La nuova raccolta di versi di uno dei più grandi poeti italiani contemporanei.
«La poesia di Damiani è una poesia grandissima perché va al cuore del problema, là dove la vita e la morte si guardano negli occhi e si riconoscono come parti del tutto.» – Marco Lodoli
Damiani
continua il suo viaggio di esplorazione dei cieli sorvolando una guerra
cosmica quotidiana di cui sono ignote le vere cause. Parte da un chiodo
fisso che aveva da bambino, all’età di quattro-cinque anni: si chiedeva
dove fosse potuto stare prima di nascere, sospeso nel cielo, dove
avesse potuto poggiare i piedi: «mi sembrava incredibile non essere
esistito prima / e mi sembrava incredibile pure di essere esistito». Il
viaggio lo porta alla sua infanzia e alla nascita, a prima di nascere e
anche a dopo la vita, come se questa fosse il tratto visibile di una
linea invisibile, o meglio di una catena, o di una rete di catene e
anelli tutti collegati. E come un suono copre un altro suono, questa
rete meravigliosa quasi copre la nostra angoscia, la nostra ignoranza
come di bestie condotte al macello, o forse a un rito sacrificale.

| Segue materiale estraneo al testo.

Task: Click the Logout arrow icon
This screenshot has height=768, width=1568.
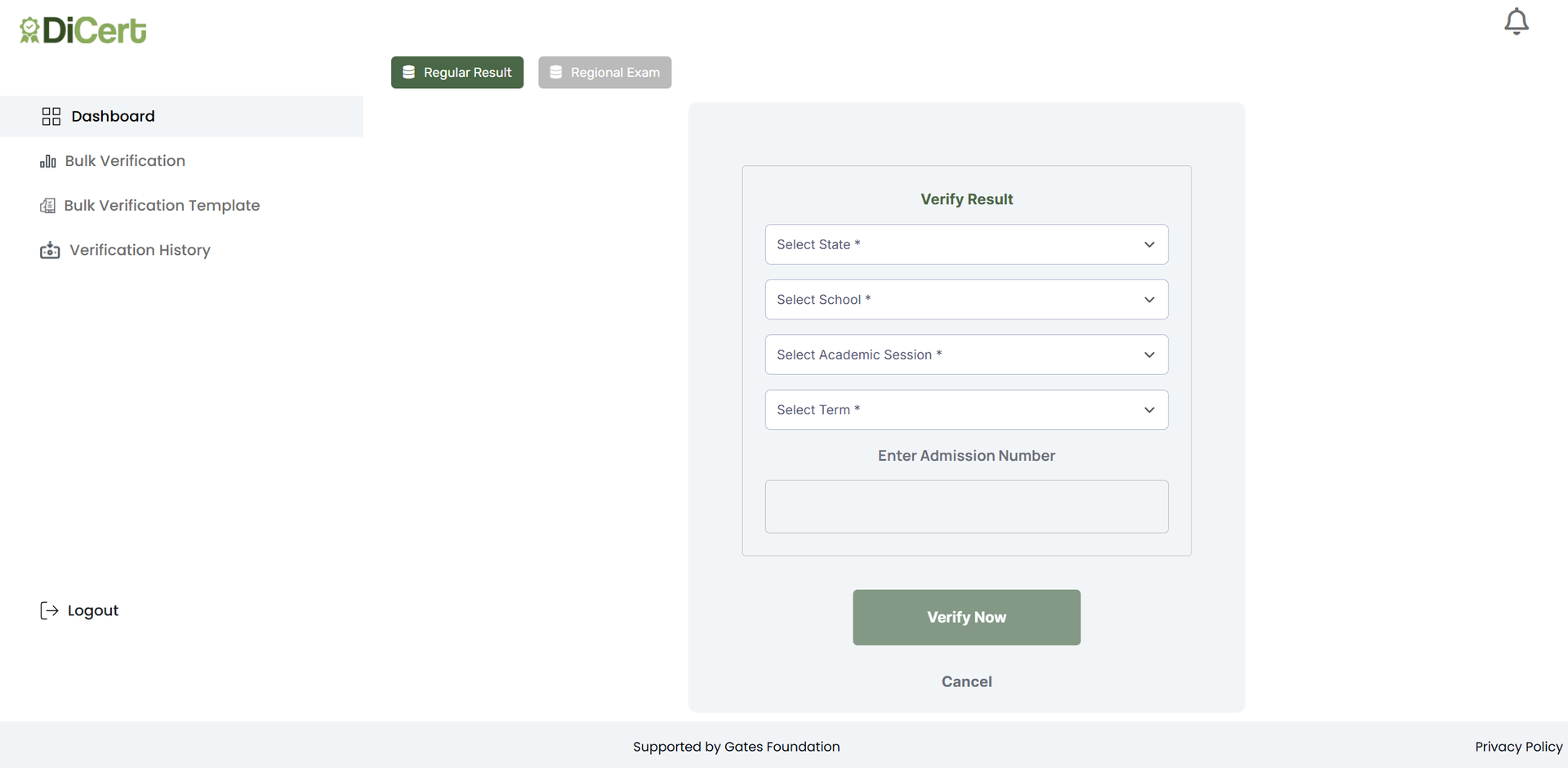Action: (x=49, y=610)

Nel libro ritorna sempre l’abisso in cui il bambino si sentiva sospeso
prima di nascere, simile a quello in cui è sospeso l’uomo contemporaneo,
che, nell’immagine di Emanuele Severino, è come un trapezista che ha
appena lasciato un trapezio e non ha ancora afferrato l’altro, e si
ritrova sospeso senza appigli sul vuoto.
Se il primo trapezio a
cui eravamo attaccati erano le verità religiose e metafisiche, comprese
fedi e speranze ideologiche più o meno recenti, che cosa sarà l’altro
trapezio che si sta muovendo nel buio verso di noi, di cui ci sembra di
sentire il sibilo impercettibile? Magari una frase scritta dentro la
natura, che ci aspetta tranquilla, nella nostra ricerca concitata, a cui
siamo forse vicini, e che non è una formula scientifica, ma una parola
che ci accoglie e ci acquieta, togliendoci dall’insostenibile ignoranza
in cui siamo. Intanto ci confortano gli alberi, gli animali, le montagne
e le ombre dei nostri cari, a cui stiamo vicini e da cui non vogliamo
allontanarci, mentre la tecnica corre a perdifiato, evoluzione naturale
anch’essa, e bisognosa di avere accanto, ancora e per sempre, l’arte.